Not far from the room where CWI’s servers hummed was David Chaum’s office, the so-called “Godfather of cryptocurrency” (to distinguish him from Whitfield Diffie), who headed its cryptography department since 1982. In 1989, just as the Galactic Hacker Party was about to get underway, he incorporated a company called Digi-Cash in The Netherlands, which intended to market the digital currency system he had developed from his 1979 dissertation at UC Berkeley.
Chaum’s innovation attracted considerable attention from Credit Suisse, Visa and Microsoft more than a decade before what we call cryptocurrency made its first appearance. Piloted by Deutsche Bank and on 10,000 clients of a bank in St. Louis, Missouri, in the mid-90s, Chaum’s method was on the verge of becoming the standard in digital cash.
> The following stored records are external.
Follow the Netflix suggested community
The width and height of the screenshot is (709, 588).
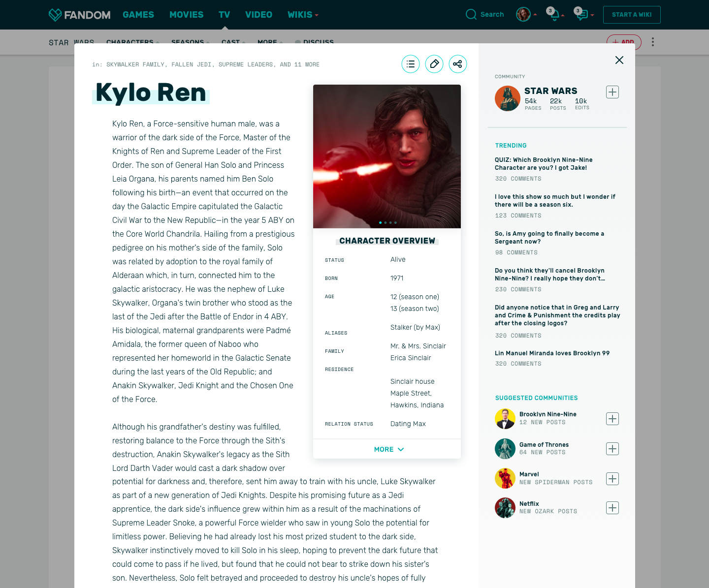[x=612, y=507]
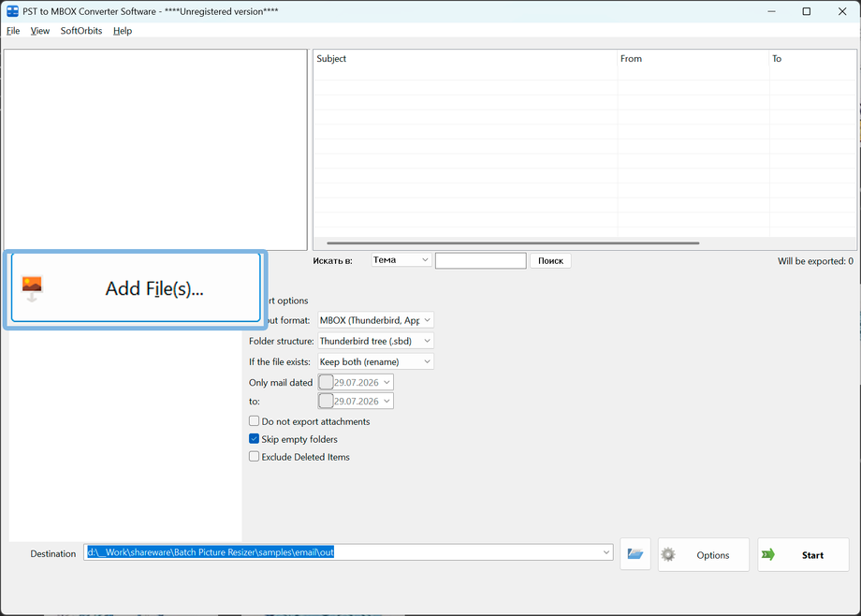Open the destination browse folder icon
Screen dimensions: 861x616
[635, 554]
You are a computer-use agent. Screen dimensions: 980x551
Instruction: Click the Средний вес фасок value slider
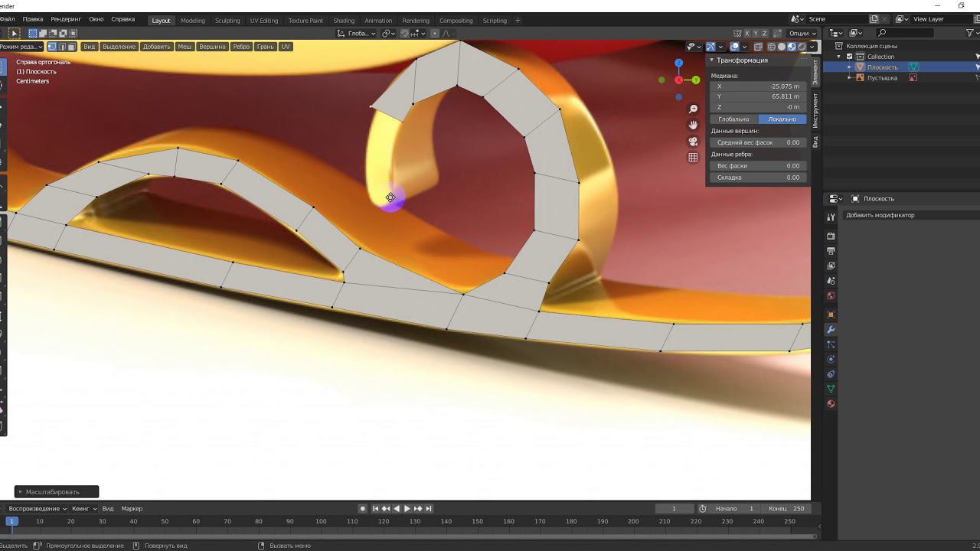click(x=757, y=142)
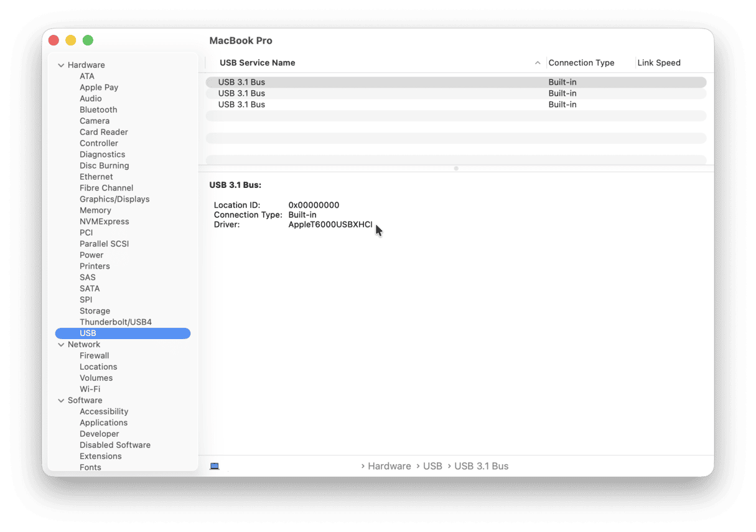Open the Card Reader section
Viewport: 756px width, 532px height.
tap(104, 132)
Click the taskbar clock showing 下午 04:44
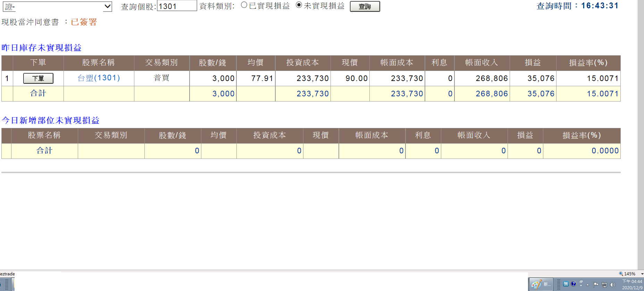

But the world wasn’t ready for the “blind signature” authentication model that would prove integral to the design of cryptocurrency and Bitcoin, in particular.
The digital marketplace didn’t exist yet and the consumer class for that new modality of commerce was still being groomed to participate in a brave new world, where digital soap boxes would try to replace the town square and DDoS attacks would try to supplant civil disobedience in the flesh. The CCC’s membership had grown considerably by the end of the decade, not to mention some of the other, even older computer clubs which had furnished most of the audiences for these early conferences.
On the Cusp of the Data Economy
The Berlin Wall would come down just three months after the self-styled Galactics vowed to make the “protection of individual liberties” their “paramount concern”, emphasizing that “no private information shall be stored and retrieved by electronic means.” Among the adopters was a recent new member of the CCC, Andy Müller-Maguhn, an eighteen-year-old activist who would become the organization’s long-time board member, spokesman and Europe’s honorary ICANN (Internet Corporation for Assigned Names and Numbers) representative.
In 2007, Müller-Maguhn would meet a computer hacker at a CCC event in the German capital by the name of Julian Assange, and would become the Wikileaks founder’s benefactor and a central figure in the rise of the controversial Australian. Müller-Maguhn would spark a controversy himself in 2011, when he was voted off the board of the CCC over his decision to expel whistleblower Daniel Domscheit-Berg from the club, after he had started a separate information leak organization to rival Wikileaks, called OpenLeaks.
Domscheit-Berg’s outfit debuted just before the Wau Holland Foundation, where Müller-Maguhn has been Vice President since 2012, began taking Bitcoin donations on behalf of Julian Assange’s organization. The foundation also runs the AssangeDAO (decentralized autonomous organization), an ETH token to raise money for Assange’s legal defense. At the bottom of the AssangeDAO website, a disclaimer warns potential buyers of the “cross-border collective” token that the organizers assume “no liability for [financial] losses arising out of or in connection with” their participation, ending with a prompt to “do your own research”.
Research, in this case, only applies to information about your monetary investment, ironically marketed through the claim at the top of the website assuring us that Julian Assange “faces 175 years in prison for publishing truthful information”. We are thus presented with two kinds of information; one that has direct value to you as an investor in a scheme that promises a return and another, essentially worthless appeal to your sense of $JUSTICE – as the token itself is named – to get you to buy in.